Il discorso, in verità, è serio e tocca il cuore della morale. Innanzitutto l’immagine
vegetale è per la Bibbia segno di sapienza, indica un sistema di vita: il Salmo
1, ad esempio, presenta il giusto come un albero radicato nei pressi di un
ruscello, le cui foglie non avvizziscono e i cui frutti sono gustosi e
costanti. C’è, poi, la
“conoscenza”, la «da’at» che,
nella cultura biblica, non è solo intellettuale, ma è anche un atto globale
della coscienza che coinvolge volontà, sentimento e azione. È, pertanto, una scelta
radicale di vita. Infine, ecco «il bene e il male» che, com’è ovvio,
sono i due perni della morale.
A
questo punto siamo tutti in grado di identificare quest’albero
simbolico: è l’incarnazione della morale nella sua pienezza, che proviene da
Dio, colui che pianta nel cuore di ogni creatura umana questa realtà viva e
decisiva. I frutti, quindi, sono solo donati, non possono essere sottratti.

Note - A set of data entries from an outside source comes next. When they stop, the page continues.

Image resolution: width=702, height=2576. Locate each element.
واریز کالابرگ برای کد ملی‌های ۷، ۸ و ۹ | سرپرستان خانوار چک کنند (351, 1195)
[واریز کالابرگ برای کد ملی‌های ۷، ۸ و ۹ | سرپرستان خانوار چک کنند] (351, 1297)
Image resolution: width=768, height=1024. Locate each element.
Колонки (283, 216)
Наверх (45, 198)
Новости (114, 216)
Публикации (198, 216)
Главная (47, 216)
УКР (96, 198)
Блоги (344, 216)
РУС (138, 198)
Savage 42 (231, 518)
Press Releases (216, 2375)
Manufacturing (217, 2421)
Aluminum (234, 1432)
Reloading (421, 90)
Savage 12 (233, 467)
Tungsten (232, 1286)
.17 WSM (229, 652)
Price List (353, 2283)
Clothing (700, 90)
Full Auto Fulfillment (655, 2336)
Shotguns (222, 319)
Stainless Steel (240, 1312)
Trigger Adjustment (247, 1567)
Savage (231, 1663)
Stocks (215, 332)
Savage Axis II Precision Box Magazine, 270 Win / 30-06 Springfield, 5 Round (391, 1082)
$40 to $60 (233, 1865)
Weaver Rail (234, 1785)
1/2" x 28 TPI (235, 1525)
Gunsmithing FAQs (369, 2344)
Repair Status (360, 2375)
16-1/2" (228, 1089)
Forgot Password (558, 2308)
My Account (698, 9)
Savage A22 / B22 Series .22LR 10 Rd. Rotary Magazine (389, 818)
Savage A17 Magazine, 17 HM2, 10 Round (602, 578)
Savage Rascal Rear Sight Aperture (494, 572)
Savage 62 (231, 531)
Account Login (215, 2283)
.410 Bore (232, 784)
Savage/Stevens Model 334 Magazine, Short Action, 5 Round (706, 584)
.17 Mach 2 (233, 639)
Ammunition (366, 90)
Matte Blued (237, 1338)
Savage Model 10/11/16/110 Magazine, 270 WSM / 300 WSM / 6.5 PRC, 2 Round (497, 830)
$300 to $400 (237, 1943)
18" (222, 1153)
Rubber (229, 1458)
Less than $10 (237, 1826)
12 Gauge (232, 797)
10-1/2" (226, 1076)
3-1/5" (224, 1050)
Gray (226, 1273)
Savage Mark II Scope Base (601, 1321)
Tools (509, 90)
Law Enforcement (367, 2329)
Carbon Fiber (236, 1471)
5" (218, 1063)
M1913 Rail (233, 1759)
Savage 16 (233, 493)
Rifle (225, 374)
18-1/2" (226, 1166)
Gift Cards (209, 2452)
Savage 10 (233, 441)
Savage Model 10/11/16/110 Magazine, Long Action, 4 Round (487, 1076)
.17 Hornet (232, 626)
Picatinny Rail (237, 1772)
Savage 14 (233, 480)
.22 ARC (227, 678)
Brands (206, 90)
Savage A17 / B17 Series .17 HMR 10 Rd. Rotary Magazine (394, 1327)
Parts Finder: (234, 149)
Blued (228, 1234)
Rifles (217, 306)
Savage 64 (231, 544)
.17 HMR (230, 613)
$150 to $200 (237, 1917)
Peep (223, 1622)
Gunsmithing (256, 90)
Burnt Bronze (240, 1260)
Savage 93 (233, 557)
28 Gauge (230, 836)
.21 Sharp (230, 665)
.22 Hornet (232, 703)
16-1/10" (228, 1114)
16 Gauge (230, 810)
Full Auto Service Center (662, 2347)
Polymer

L’uomo e la donna sono là, con la loro libertà, sotto l’ombra di quell’albero e
compiono una scelta drammatica. Sollecitati dal serpente, emblema del tentatore
che scuote la nostra libertà, essi strappano il frutto, ossia – fuor di
metafora – vogliono decidere in
proprio quale sia il bene o il male, rifiutando di riceverli come codificati da
Dio.
Si comprende, allora, il significato profondo dell’invito del tentatore: strappare quel
frutto vuol dire diventare arbitri («conoscitori ») del bene e del male,
artefici autonomi della morale, creatori di ciò che è giusto e di ciò che è
perverso a proprio piacimento. È appunto «diventare come Dio». È, questa, la
radice del “peccato originale”, anzi, è l’essenza ultima di ogni peccato. È un
po’ quello che i Greci definivano come «hybris», ossia la sfida che
il ribelle lancia contro la divinità. Con questa scelta si giunge non nel cielo
sognato da Adamo ed Eva e fatto balenare loro dal serpente come la grande
illusione; si precipita, invece, nel cuore della tenebra, nell’abisso del
peccato e della colpa.
Detto in altri
termini, l’anima oscura
del peccato è la «superbia», non per nulla considerata come il primo dei
vizi capitali: è la folle aspirazione a sostituirsi a Dio definendo autonomamente il
bene e il male. La storia umana è l’amara documentazione dei risultati
ottenuti, una volta imboccata questa via. Risuona, allora, il monito di un
sapiente biblico del II secolo a.C., il Siracide: «Dio in principio creò l’uomo e lo lasciò in mano al suo proprio volere. Se
vuoi, osserverai i comandamenti: l’essere fedele dipende dalla tua buona
volontà… Davanti agli uomini stanno la vita e la morte: a ognuno sarà dato ciò
che egli sceglierà» (Siracide 15,14-15.17).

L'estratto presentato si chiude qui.